**EXERCISE:** When you reach the line containing "Image resolution: width=1013", begin copying exactly, and keep going through the last line of the records below, copying nothing before it.

*** SUPPLIED RECORDS Section Begins ***

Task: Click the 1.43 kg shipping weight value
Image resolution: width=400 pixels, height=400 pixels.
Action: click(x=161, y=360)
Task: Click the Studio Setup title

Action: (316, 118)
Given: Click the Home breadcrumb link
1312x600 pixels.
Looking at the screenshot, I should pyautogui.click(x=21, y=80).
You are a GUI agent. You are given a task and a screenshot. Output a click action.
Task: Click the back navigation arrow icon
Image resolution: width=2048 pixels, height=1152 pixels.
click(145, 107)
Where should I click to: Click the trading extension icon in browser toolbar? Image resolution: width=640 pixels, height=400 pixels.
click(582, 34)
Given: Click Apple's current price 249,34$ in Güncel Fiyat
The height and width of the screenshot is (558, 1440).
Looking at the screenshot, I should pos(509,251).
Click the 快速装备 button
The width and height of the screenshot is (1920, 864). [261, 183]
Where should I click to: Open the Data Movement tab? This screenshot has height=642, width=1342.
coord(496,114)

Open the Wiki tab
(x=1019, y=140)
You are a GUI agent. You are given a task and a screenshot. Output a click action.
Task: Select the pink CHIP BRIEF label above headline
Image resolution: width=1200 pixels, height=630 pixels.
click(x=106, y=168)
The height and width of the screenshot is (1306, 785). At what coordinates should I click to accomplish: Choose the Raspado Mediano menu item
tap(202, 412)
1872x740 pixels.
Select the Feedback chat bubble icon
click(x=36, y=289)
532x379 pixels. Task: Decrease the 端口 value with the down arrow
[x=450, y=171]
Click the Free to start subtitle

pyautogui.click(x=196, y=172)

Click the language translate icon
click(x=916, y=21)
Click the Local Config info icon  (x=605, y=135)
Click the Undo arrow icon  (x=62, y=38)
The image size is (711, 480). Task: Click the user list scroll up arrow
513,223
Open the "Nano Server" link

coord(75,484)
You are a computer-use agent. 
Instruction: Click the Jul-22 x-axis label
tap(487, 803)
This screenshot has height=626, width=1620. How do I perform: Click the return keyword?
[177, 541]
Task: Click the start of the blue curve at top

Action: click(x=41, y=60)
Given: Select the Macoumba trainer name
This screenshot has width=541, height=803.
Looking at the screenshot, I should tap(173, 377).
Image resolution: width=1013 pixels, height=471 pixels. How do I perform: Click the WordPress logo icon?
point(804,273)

*** SUPPLIED RECORDS Section Ends ***

**RESULT:**
Image resolution: width=1013 pixels, height=471 pixels. How do I perform: Click the WordPress logo icon?
point(804,273)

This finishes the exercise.